Planning for the future of Eakin Elementary School


By Dedra Cordle
Staff Writer

The Columbus City Schools board of education removed a ballot initiative last year that would have asked voters to approve a bond issue and a permanent improvement levy in order to find a new elementary, middle, and high school build project in collaboration with the state. Among the new schools that were slated to be built in one of the first phases of the project was Eakin Elementary.

The initial facilities master plan called for the demolition of the former middle school building located adjacent from the elementary school site; the construction of the new elementary school on those parcels; and the former Eakin Elementary building to be used as a location for swing-space as the district continued with its new build project.

According to district officials, there were no long-term plans put in place for the site beyond the temporary housing of students.

The lack of long-term planning for the 6.5 acre property concerned area residents and members of the local area commission who worried that it could become “another vacant eyesore” within the community.

Believing that there could be better uses for the property, the Greater Hilltop Area Commission asked city and school officials to meet with its human services and education committee to discuss how the space could be better utilized to serve the entire community.

The first in what could be a continued series of conversations over the potential uses of the Eakin Elementary site took place on March 15.

During the meeting, commissioner James White shared with city and school officials some of the ideas the advisory board and the local residents have envisioned for the property should voters approve a new school build project in the immediate future.

According to White, they would like to see the building reconfigured in such a way that multiple services could be operated out of the one location. For instance, he mentioned they would like to see recreation space be made available for children and adults while another area of the building could be used to house educational or safety services such as another library branch or a police substation.

“There is a real opportunity here to serve our most vulnerable community and we can do that by getting some of these services right here in our own backyard,” he said.

In attendance were representatives with the city’s department of public safety and the Columbus Metropolitan Library. Dan Giangardella, the deputy director of the department of public safety, said it might be difficult to build and operate a police substation within that location as it costs millions of dollars to do so, but added they “never say no to solutions and new ideas.”

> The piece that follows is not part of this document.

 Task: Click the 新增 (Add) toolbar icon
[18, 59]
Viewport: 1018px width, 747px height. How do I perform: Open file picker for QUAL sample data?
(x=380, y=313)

Donna Zuiderweg, the chief community engagement officer for CML, said there are no immediate plans in the short-term or even the long-term to build a new library in the Hilltop. She added that they would be interested in providing more community programming in order to better serve the 17,000 children and adults who live near the school site.

“The idea of another library location is probably a little further out of reach, but I think there still could be a lot of opportunities here,” said Zuiderweg.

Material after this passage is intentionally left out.